Nonjudicial Foreclosure – Exercising Power of Sale
If a power of sale clause is expressly contained in the terms of the deed of trust, then the trustee, on behalf of a beneficiary, may exercise its power of sale even after the statute of limitations to collect on the underlying debt is barred. See e.g., Summers v. Hallam Cooley Enterprises, Ltd., 56 Cal. App. 2d 112, 113-14 (4th Dist. 1942) (“the power of sale under a trust deed may be exercised after an action on the note is barred.”); See also Carson Redevelopment Agency v. Adam, 136 Cal. App. 3d 608, 610 (2d Dist. 1982) (“The running of the statute of limitations on the note underlying . . . [a] deed of trust clearly bars an action to enforce the note itself and an action for judicial foreclosure. . . . However, it is equally well settled that the power of sale under a deed of trust is not barred, or never outlaws, and that the power of sale may be exercised by the trustee who holds the title even though the statute of limitations has barred any action on the underlying note.”) (Internal citations and quotations omitted.)

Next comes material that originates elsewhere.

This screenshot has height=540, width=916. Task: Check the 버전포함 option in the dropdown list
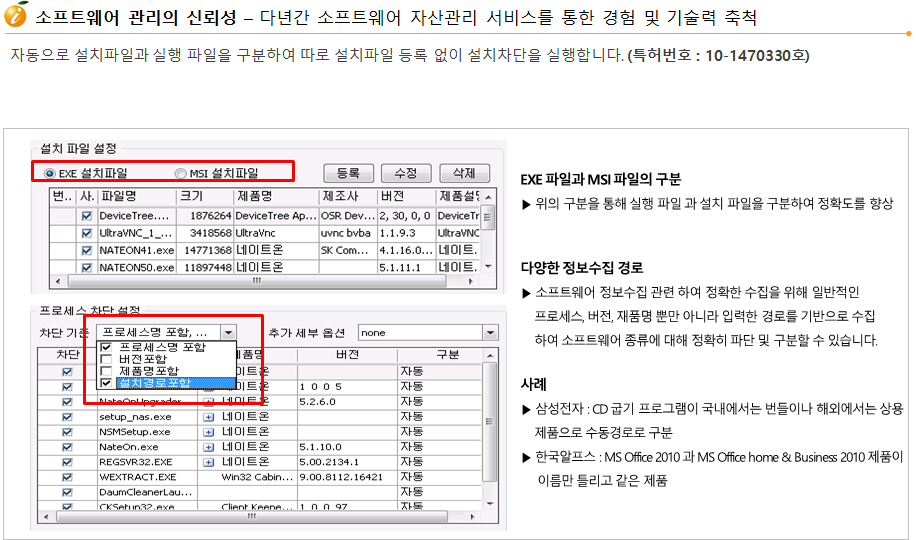107,359
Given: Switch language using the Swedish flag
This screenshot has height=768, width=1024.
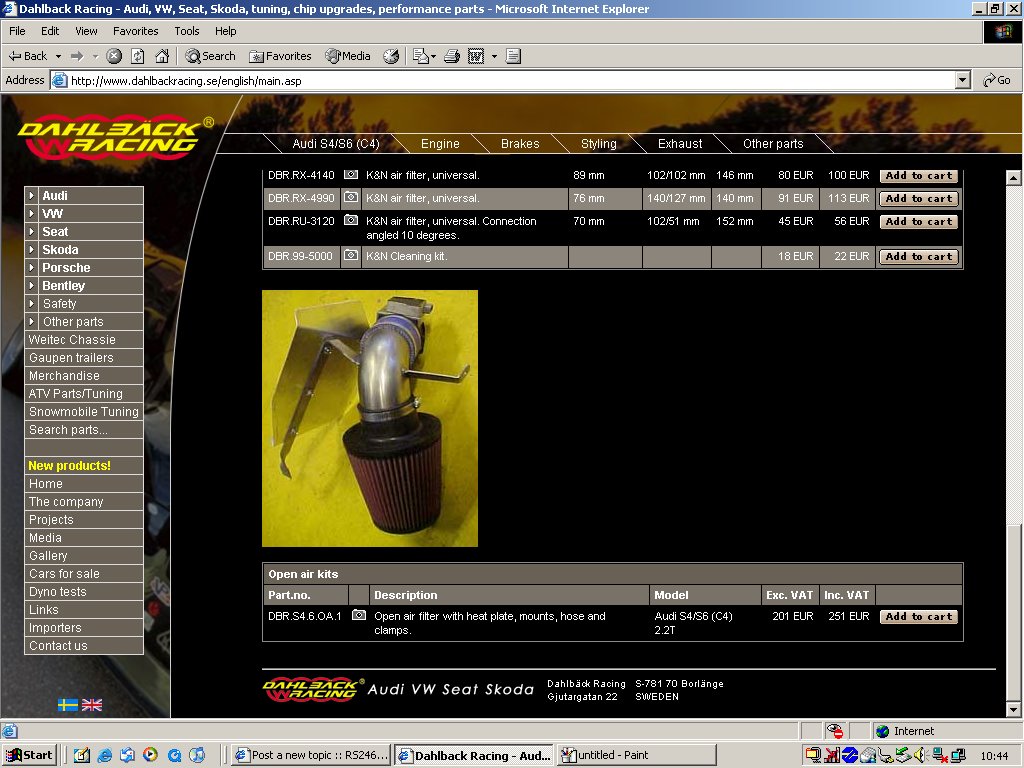Looking at the screenshot, I should point(68,705).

In 1982, with the passage of the Marketable Record Title Act (MRTA) (codified as Cal. Civ. Code § 882.020 et seq.), the legislature changed the common law rule that the power of sale under a deed of trust “never outlaws,” or never expires. Instead, under the MRTA, a creditor (through its trustee) may exercise its power of sale at any time before the final maturity date of the obligation and for ten years after the maturity date included in the record. Cal. Civ. Code § 882.020(a)(1). If the record contains no maturity date, then the creditor has 60 years from the date the instrument was recorded to exercise the power of sale. Cal. Civ. Code § 882.020(a)(2).[1]

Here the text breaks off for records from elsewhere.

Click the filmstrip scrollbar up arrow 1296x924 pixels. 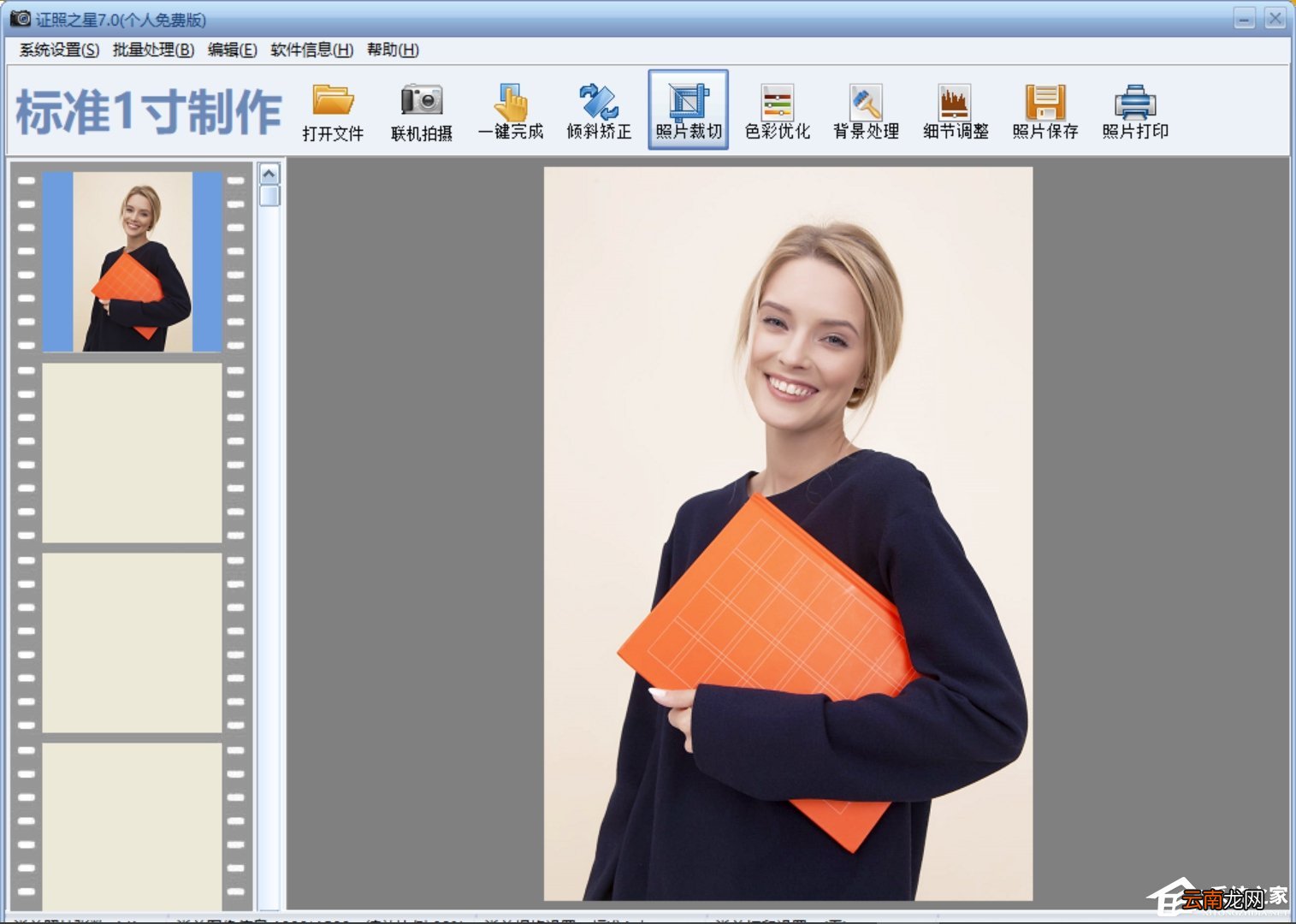pyautogui.click(x=269, y=175)
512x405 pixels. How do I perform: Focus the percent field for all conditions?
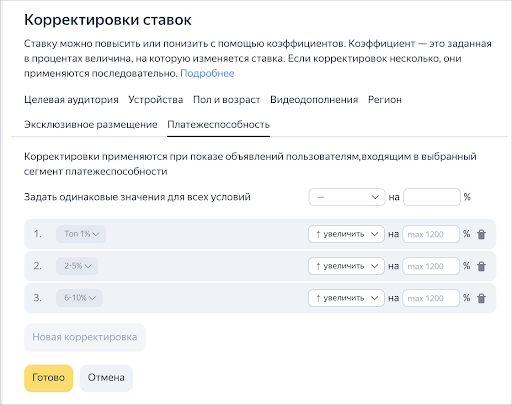tap(432, 197)
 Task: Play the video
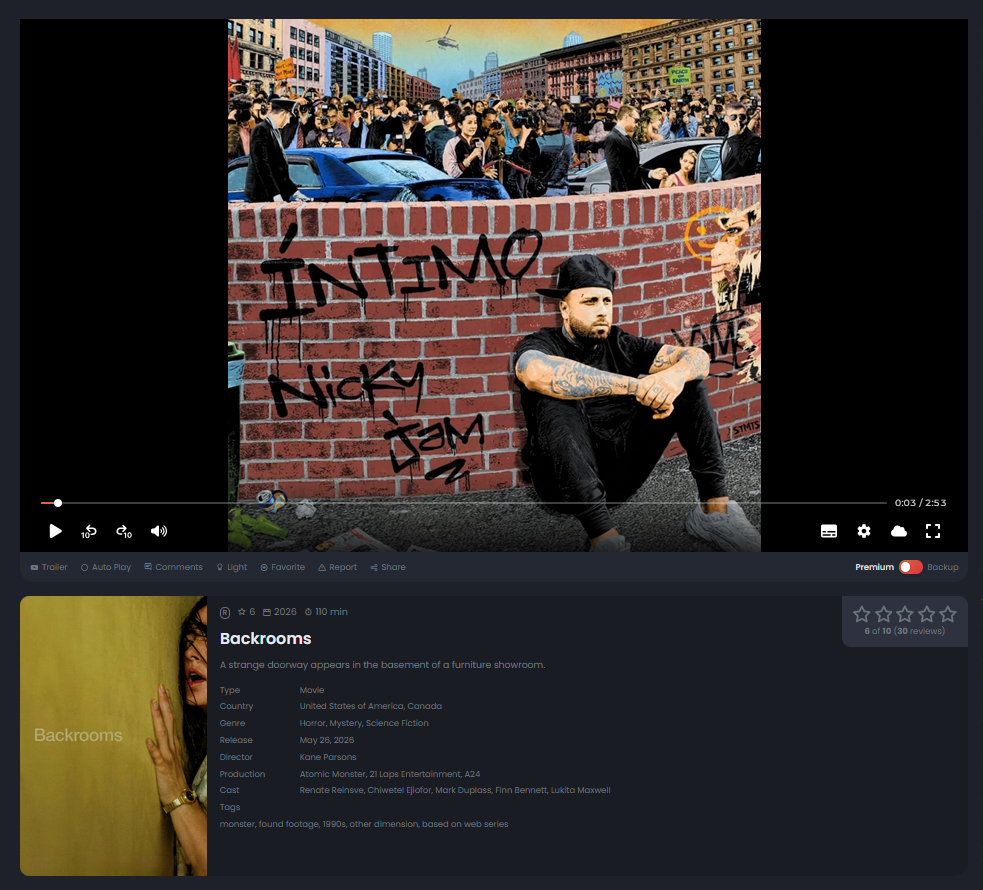(x=55, y=531)
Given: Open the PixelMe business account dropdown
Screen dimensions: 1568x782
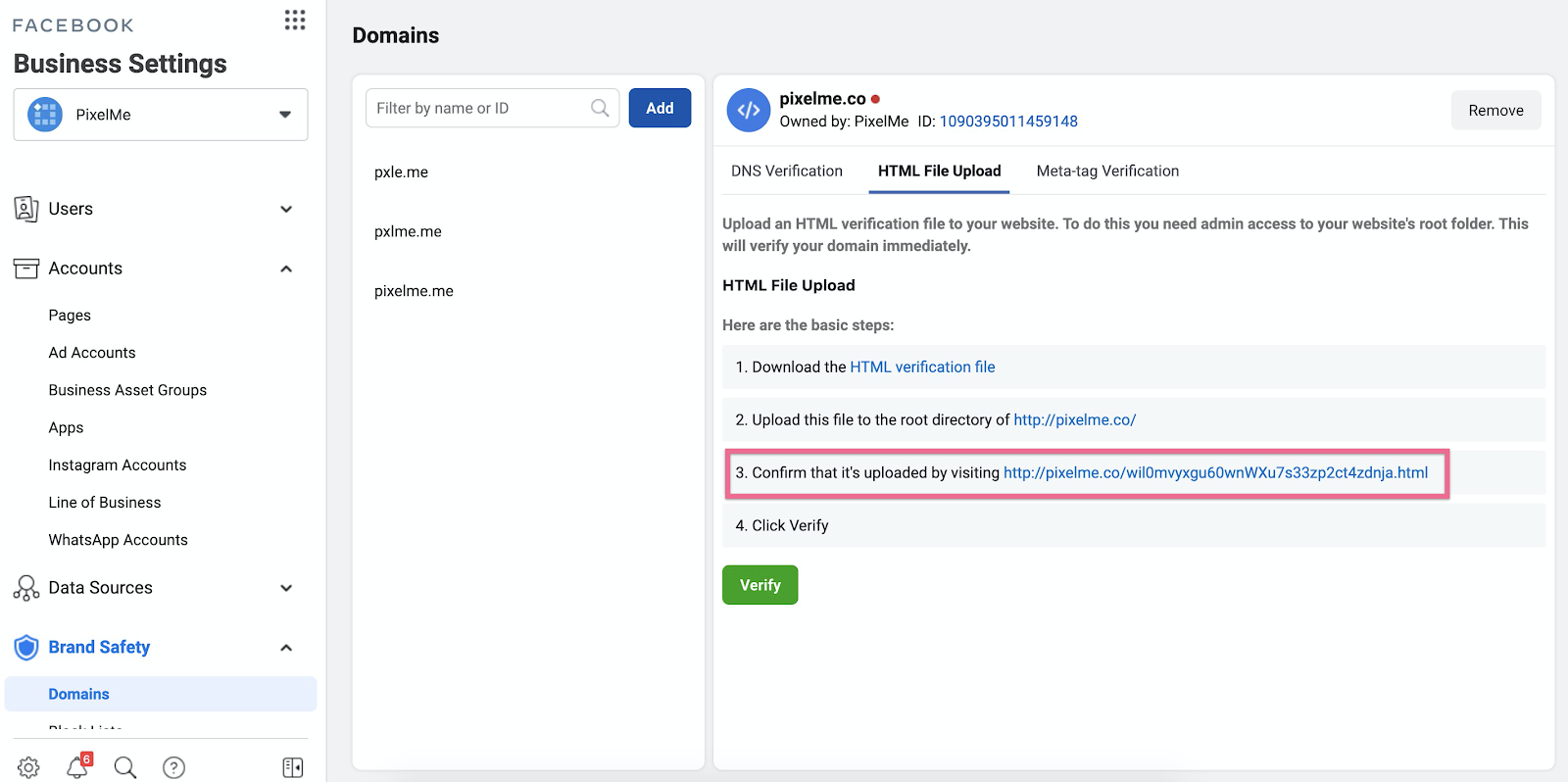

Note that unlike a judicial foreclosure, a creditor generally has no right to a deficiency judgment after a nonjudicial sale (see generally 5-120 California Real Estate Law & Practice §§ 120.22, 120.23) and also that a debtor is generally not entitled to redeem after a nonjudicial sale. Id. at §120.23.

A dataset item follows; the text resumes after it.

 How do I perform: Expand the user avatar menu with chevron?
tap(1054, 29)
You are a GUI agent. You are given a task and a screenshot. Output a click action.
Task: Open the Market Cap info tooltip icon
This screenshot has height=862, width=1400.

In sum, although a beneficiary is barred from enforcing the note underlying its deed of trust and pursuing a foreclosure action in court, it can still choose, at any time up to either 10 years after the maturity date or, if no maturity date is included in the record, 60 years after recordation of the deed of trust, to compel a curing of the default and if it does not receive that repayment, elect to sell the property. Moreover, even if the beneficiary never exercises any of its rights with respect to its security interest, its claim will cloud title to the property until the expiration of the terms defined by the MRTA. This could adversely impact future sales or attempts to obtain other financing using the property as collateral.
[1] The wording of Cal. Civ. Code § 882.020 creates ambiguity because it refers to a time limit upon enforcement of “the lien of a mortgage, deed of trust, or other instrument” despite the fact that the need for the statute arose because the power of sale was considered something other than a lien and therefore never “outlawed.” As a result of this ambiguity, different appellate courts have reached opposing conclusions concerning the meaning and application of the statute. Compare Ung v. Koehler, 135 Cal. App. 4th 186 (1st App. Dist. 2005) (finding entitlement to 60 year statute of limitations remained even after filing a notice of default containing a maturity date on the loan) with Slintak v. Buckeye Retirement Co., L.L.C., 139 Cal. App. 4th 575 (2d App. Dist. 2006) (finding the filing of a notice of default containing a maturity date triggers the 10-year statute of limitations). Although the 2006 amendment to Cal. Civ. Code § 882.020 did not clarify things, it is unlikely that this issue will have any bearing on the specific issues the you faces and as such, a thorough analysis has not been undertaken.